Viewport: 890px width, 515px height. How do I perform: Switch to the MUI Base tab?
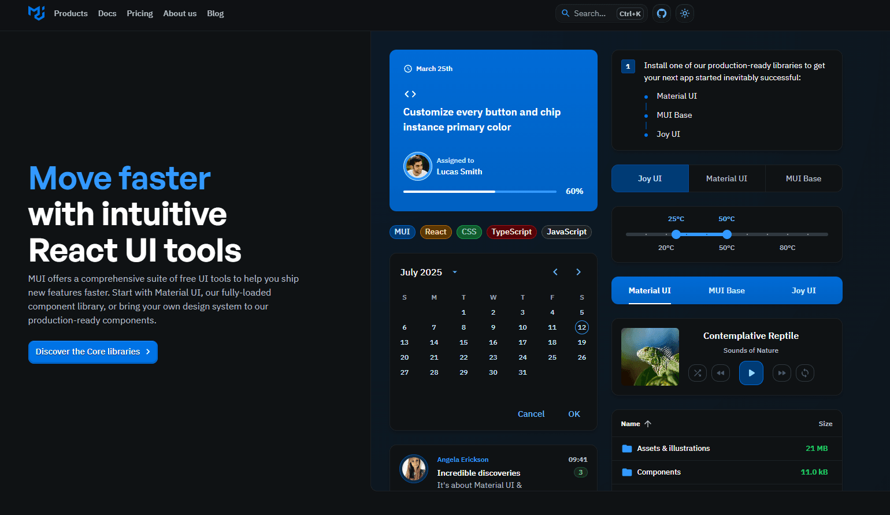pyautogui.click(x=803, y=178)
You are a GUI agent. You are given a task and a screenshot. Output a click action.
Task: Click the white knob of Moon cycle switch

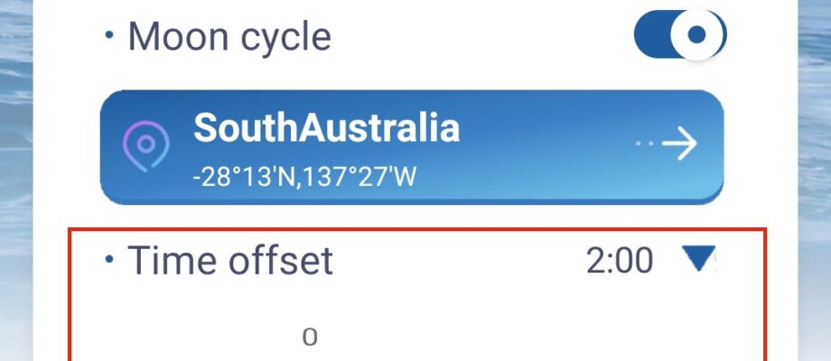697,35
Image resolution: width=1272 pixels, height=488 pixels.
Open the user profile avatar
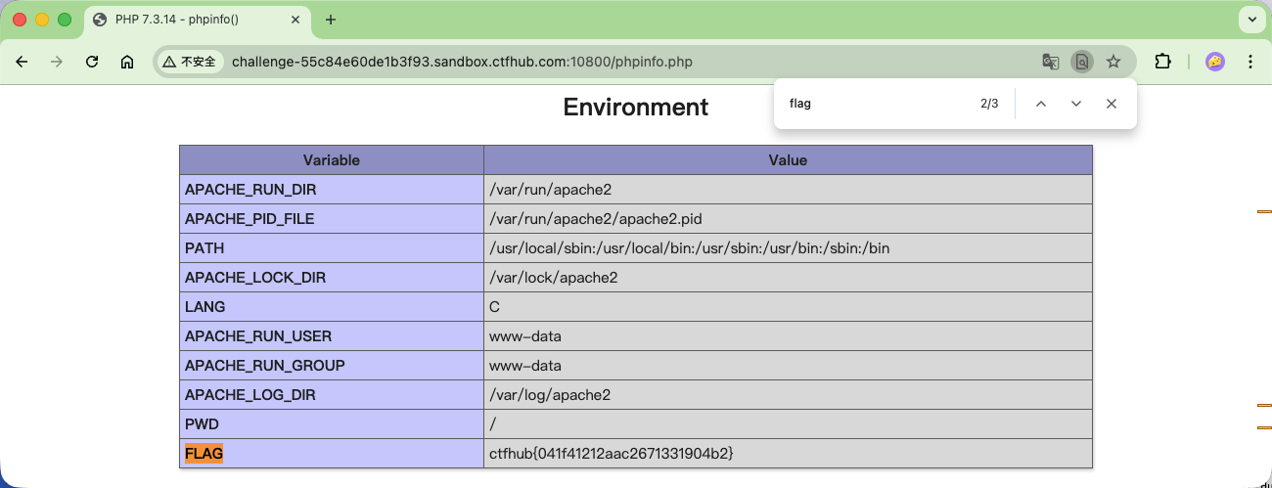(x=1214, y=62)
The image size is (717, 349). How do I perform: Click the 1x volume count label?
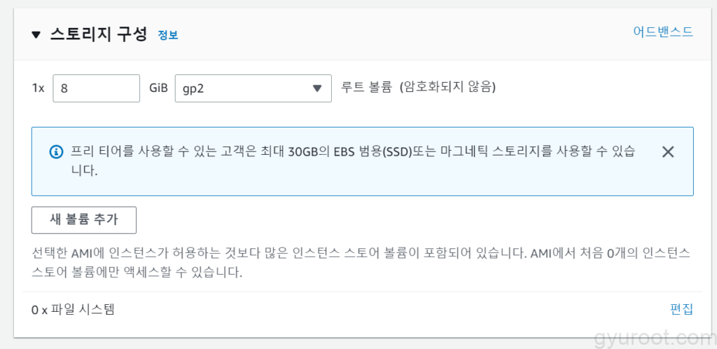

**Aim:** Rewrite all of the lines above, replacing "How do I perform" with "How can I do" and changing nothing else. Leave the pictures out of your answer.

**Task response:**
Viewport: 890px width, 515px height. How can I do: Switch to the MUI Base tab?
pyautogui.click(x=803, y=178)
You are a GUI agent. You are given a task and a screenshot. Output a click action.
Task: Click the white knob of Moon cycle switch

697,35
Image resolution: width=1272 pixels, height=488 pixels.
Open the user profile avatar
(x=1214, y=62)
The image size is (717, 349). How can I do: Click the 1x volume count label?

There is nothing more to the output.